▶ Directions for this task
Find each line in the material below that contains the word "Where" and copy those lines out in full.

▶ Data extract
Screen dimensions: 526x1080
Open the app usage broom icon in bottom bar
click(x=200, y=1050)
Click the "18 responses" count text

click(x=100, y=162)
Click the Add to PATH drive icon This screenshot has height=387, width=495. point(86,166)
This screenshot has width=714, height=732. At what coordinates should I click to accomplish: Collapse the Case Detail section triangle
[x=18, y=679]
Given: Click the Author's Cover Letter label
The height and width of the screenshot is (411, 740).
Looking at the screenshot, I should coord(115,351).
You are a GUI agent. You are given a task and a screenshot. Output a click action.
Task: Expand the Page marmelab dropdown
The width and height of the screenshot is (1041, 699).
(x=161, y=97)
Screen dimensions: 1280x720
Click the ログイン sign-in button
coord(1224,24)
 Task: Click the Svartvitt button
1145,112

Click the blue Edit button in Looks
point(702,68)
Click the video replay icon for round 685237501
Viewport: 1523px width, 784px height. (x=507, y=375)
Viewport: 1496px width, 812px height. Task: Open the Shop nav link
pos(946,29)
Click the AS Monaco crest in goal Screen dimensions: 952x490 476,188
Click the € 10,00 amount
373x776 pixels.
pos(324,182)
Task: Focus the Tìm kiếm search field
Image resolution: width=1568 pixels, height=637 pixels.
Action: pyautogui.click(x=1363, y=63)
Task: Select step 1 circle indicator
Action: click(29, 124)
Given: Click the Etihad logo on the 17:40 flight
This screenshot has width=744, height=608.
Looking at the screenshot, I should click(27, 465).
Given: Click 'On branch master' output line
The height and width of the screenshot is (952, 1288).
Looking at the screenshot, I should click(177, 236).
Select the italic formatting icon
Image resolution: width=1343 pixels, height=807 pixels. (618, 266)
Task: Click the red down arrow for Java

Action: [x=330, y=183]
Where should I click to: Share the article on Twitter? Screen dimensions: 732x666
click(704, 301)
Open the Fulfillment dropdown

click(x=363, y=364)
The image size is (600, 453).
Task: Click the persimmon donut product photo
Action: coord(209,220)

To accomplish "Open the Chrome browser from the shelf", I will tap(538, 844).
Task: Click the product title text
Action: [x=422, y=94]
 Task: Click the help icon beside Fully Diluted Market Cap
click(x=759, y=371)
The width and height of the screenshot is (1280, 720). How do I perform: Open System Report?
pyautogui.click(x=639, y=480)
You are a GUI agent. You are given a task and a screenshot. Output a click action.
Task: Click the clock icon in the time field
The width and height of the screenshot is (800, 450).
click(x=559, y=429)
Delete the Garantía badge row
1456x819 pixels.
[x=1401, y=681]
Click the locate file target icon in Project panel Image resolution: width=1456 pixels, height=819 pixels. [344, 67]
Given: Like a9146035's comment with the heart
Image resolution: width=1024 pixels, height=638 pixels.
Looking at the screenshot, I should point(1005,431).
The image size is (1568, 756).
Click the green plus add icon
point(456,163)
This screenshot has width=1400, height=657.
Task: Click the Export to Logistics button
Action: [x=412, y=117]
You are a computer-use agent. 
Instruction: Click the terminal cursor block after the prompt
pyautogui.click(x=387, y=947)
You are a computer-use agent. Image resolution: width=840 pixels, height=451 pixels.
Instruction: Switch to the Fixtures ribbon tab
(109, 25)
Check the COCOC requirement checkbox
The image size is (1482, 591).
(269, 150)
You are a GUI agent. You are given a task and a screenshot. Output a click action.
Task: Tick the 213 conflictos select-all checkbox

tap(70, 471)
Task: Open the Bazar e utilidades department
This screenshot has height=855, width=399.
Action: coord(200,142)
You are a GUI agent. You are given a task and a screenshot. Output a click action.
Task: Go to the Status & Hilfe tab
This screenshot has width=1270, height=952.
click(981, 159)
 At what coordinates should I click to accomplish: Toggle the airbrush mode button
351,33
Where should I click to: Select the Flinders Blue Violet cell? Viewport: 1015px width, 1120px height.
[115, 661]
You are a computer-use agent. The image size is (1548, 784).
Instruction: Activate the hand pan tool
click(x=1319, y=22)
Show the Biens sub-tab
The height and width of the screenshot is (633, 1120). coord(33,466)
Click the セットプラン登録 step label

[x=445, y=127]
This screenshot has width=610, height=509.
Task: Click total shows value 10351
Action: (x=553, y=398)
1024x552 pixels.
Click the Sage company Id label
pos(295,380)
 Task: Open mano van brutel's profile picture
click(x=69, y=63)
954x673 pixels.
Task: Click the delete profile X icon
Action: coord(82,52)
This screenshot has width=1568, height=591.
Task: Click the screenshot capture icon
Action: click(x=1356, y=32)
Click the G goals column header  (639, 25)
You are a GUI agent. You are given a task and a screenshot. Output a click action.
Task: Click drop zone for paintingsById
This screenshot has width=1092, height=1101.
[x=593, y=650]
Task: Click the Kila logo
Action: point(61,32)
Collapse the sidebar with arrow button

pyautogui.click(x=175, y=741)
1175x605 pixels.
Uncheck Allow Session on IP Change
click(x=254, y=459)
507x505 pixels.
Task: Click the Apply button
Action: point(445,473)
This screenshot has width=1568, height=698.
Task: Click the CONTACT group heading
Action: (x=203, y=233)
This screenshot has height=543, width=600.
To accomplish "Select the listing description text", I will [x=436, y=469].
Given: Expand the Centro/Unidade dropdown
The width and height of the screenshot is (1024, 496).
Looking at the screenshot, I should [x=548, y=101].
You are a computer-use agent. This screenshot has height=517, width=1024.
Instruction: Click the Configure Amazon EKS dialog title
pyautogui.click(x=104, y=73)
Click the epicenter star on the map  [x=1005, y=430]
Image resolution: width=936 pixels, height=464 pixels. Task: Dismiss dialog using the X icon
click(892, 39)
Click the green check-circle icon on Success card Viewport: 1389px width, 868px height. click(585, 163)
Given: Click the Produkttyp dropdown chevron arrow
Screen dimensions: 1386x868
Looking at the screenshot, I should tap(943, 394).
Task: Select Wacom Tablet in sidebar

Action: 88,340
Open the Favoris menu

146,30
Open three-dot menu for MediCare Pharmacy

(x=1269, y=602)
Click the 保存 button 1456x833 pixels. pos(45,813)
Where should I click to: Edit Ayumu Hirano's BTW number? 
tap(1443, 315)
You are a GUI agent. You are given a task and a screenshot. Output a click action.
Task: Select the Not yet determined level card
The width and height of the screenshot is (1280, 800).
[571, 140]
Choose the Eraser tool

▶ Task response
Where should I click to: Share the article on Twitter? Screen dimensions: 732x666
Where should I click to: Select the Flinders Blue Violet cell? Viewport: 1015px width, 1120px height.
Where should I click to: Edit Ayumu Hirano's BTW number? 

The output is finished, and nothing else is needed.